_Exercise_
Where does the word "using" show up in the records? Copy every line that holds it.

Dataset entries:

--

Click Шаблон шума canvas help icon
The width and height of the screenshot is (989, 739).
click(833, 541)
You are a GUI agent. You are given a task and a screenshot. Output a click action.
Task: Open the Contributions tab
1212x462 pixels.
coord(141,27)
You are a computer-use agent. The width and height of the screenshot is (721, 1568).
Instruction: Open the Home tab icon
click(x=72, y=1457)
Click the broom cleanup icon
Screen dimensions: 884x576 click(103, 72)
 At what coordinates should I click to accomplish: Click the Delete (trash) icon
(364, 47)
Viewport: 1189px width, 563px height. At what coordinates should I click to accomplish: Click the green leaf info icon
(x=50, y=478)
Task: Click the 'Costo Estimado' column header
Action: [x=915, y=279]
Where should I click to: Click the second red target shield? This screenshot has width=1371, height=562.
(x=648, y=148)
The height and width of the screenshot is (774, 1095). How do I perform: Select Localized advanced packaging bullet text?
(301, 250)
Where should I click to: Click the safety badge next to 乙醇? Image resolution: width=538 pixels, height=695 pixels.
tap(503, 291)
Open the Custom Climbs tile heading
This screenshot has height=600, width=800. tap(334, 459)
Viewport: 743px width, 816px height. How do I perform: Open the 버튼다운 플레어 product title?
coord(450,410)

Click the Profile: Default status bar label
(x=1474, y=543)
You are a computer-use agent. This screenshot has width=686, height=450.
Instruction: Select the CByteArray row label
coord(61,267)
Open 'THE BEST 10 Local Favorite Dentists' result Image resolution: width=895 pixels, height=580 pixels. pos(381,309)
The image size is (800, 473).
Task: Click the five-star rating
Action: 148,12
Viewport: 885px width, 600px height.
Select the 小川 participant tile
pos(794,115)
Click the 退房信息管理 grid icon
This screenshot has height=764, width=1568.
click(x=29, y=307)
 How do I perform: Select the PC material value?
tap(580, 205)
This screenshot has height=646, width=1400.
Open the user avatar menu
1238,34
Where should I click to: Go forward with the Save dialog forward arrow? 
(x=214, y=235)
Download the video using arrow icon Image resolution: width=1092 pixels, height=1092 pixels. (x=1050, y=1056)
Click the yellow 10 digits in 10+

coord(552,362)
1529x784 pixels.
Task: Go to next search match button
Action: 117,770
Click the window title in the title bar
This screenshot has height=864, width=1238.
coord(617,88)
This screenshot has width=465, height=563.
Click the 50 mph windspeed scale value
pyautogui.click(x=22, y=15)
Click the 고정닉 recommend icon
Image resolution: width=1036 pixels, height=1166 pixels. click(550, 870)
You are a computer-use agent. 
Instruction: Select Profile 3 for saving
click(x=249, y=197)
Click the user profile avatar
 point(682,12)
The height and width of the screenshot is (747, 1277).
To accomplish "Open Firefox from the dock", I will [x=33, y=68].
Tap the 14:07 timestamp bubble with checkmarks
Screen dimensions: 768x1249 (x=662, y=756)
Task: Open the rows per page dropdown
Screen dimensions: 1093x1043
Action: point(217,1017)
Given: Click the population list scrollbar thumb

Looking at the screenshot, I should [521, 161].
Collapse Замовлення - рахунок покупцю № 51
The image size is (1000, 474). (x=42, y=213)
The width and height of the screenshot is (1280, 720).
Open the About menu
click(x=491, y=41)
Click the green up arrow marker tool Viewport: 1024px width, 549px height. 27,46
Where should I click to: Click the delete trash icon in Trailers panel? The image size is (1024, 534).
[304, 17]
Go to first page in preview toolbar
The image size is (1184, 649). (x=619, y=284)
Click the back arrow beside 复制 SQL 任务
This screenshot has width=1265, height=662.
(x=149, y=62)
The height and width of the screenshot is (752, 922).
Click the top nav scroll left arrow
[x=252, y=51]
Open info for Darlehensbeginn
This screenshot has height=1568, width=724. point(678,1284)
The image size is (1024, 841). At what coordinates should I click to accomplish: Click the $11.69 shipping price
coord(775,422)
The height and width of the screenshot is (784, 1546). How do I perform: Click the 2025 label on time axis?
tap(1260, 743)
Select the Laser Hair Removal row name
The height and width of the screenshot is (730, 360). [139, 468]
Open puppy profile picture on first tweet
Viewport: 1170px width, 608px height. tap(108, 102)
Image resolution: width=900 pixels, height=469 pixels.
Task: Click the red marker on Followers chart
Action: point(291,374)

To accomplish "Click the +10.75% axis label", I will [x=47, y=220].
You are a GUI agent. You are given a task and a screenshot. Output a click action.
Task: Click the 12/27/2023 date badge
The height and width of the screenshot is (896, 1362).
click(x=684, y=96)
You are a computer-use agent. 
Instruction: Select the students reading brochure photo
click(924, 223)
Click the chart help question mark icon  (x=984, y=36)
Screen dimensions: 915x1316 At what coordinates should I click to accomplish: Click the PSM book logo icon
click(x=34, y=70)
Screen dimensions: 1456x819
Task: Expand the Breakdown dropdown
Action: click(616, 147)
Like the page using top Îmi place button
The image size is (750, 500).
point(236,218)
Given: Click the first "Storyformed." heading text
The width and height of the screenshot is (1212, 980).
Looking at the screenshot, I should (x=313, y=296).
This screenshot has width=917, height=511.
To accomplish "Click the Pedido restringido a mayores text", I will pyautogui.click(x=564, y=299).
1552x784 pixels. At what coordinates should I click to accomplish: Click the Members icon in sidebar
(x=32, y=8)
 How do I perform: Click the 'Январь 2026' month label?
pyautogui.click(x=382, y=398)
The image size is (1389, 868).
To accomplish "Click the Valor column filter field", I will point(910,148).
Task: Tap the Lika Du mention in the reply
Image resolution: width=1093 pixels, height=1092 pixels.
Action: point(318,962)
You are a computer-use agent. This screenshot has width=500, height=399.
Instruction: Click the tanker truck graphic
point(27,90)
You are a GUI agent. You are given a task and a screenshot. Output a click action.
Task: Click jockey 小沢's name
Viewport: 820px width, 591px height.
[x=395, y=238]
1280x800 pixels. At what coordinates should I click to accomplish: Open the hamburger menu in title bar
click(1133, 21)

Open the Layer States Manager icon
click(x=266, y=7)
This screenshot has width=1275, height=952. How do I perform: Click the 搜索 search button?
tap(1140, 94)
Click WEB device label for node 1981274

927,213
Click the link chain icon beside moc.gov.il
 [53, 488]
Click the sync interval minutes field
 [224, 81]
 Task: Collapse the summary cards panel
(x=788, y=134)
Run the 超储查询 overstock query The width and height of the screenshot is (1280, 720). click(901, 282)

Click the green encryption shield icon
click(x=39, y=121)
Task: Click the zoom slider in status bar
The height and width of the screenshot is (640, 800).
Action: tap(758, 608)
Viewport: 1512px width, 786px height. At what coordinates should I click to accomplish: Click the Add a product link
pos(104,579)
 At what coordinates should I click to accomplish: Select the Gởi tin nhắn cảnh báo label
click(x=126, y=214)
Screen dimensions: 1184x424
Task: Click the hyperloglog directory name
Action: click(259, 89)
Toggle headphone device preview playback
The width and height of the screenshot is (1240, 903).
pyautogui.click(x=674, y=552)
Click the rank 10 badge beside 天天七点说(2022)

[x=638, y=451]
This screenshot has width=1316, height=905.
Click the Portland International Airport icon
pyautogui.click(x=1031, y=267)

--

_Exercise output_
Download the video using arrow icon Image resolution: width=1092 pixels, height=1092 pixels. (x=1050, y=1056)
Like the page using top Îmi place button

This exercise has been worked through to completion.